Archive for the ‘Internet’ Category

Back from NWERC 2011

Monday, November 28th, 2011

Hi folks!

This weekend I participated at the North Western European Regional Contest, a regional preliminary round for the ACM ICPC. It is an international students contest about solving as many as possible out of 10 algorithmic problems in 5 hours in teams of three students and one PC. It was my first time there and it was quite fun.

At saturday we visited the historic harbour of Bremen Vegesack, which was partly boring and partly quite nice. At sunday there was the actual contest at the quite decadent and walled Campus of Jacobs University in Bremen (you even have to pay tuition of ~€25000, ~$33000 per year, at public universities you pay about €400-1400, I could live from it for long time, but even at elitist economical universities like EBS and WHU you have to pay much less). We used KDevelop 4.2 for solving the tasks and enjoyed the nice completion, source code reformatting (nice when you are not sure any longer which braces belong together and do not have much time :)), and inline documentation of STL functions. Thank you, KDevelop guys. :)

Our team from RWTH solved only three out of 10 tasks (30st place out of 70). B and E were quite trivial (I did not even had to read B since my team members solved it). I want to tell a bit about the other problems, I hope it is interesting for some of you. Of course you may try to solve the problems your self, it is quite a lot of fun. ;)

A

Given a natural number x<10^15 we should compute all n,k such that binomial(n,k)=x. It was quite simple, but we had a bug in our implementation and I do not have any clue what the problem was. We chose to check the cases binomial(n,1)=n and binomial(n,2)=n·(n-1)/2 manually and brute force the solution for all other cases by computing lines of Pascal’s triangle for k values such that binomial(n,k)≤x and terminating when binomial(n,2)>x. Alternatively you could check more terms explicitly (the team from LMU did it) and compute the whole triangle for the remaining values or use binary search to find the parameters.

C

Given a sequence of films watched by a person we should answer for each time position how many different films have been watched since the last time he watched the current one. By maintaining a binary tree containing the films ordered by the last time they were watched and a map containing this time for each movie this queries can be easily answered to if you have a way to get the number of nodes after a specific one in the tree in O(log n). That for you would have to store the size of each subtree and STL set/map unfortunately do not support this. Thus we decided to write our own tree, we went for a Treap with random priorities since it is the easiest way to avoid degeneration (easier to implement than AVL and Red-Black trees). Unfortunately we did not have enough time for debugging the tree and we even forgot to update the counters when balancing the tree after insertion. There were simplier solutions using segment trees.

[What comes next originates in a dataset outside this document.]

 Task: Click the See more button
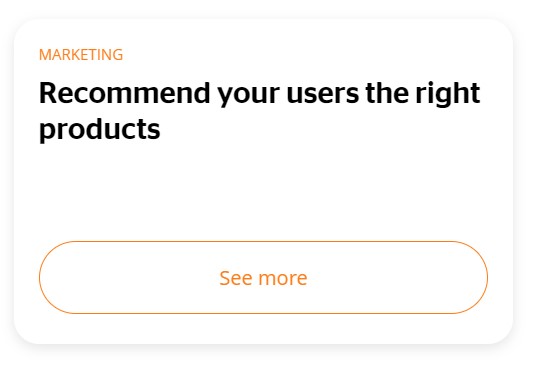click(x=263, y=278)
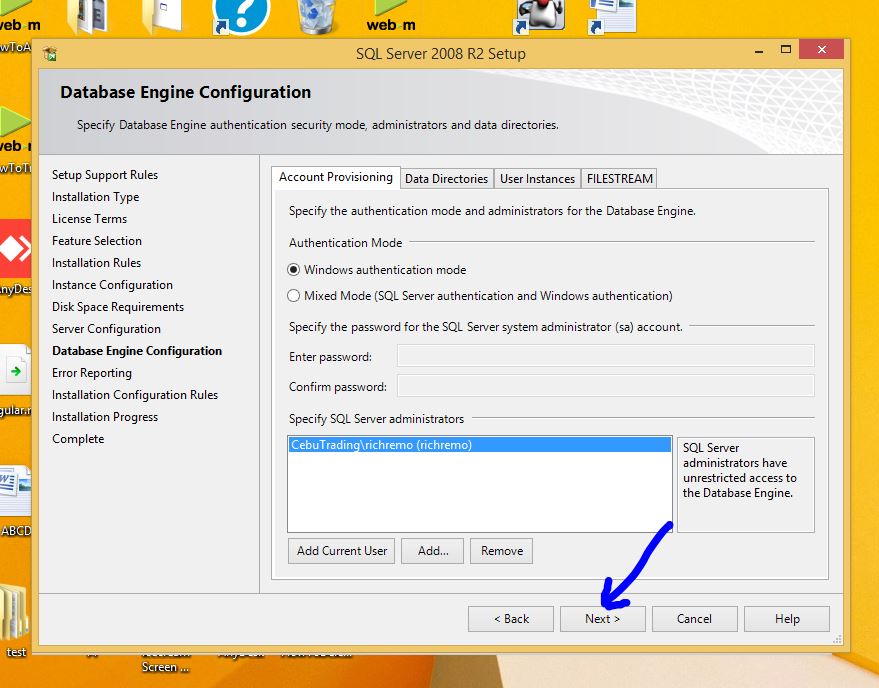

For this task there were particularly many wrong submissions (the man presenting the solutions assumed that many teams tried to solve this one because the first team solved it yet after 20 minutes and thought it would be the easiest one, he even presented a very funny solution using java.lang.String. a linear time Java indexOf() call, which was of course way too slow).

D

This task was about deciding whether it is possible to partition a given pattern of black and white square into disjoint, L-shaped “puzzle pieces” of one black (in the corner) and two white squares. We had no idea how to solve that, we thought a lot about backtracking, but there semt to be no clever way to do that in polynomial time. The trick was to encode this problem in Boolean formulas and to use a standard algorithm (e.g. resolution) for the 2-SAT problem using variables encoding “white square x,y belongs to the same puzzle piece as the white square x+1,y+1“ etc.

F

Nobody solved this problem at the contest (though there were some people at the semi-live contest at Spoj solving it, a coach of another team said he knew a very similiar task from a different contest). Look at it, it looks like really complicated spam. Only one team tried. Cool geometric structures, quad-trees etc. will not help you to solve this problem: 500×500 fields, each one is either water or grass. You want to build a pool area. The border has to be grass and every pool of water has to be surrounded by a wall, which will cost $a per wall. You can transform water fields into grass, which will cost $b per field, and grass into water for $c. You want to build the cheapest pool area possible.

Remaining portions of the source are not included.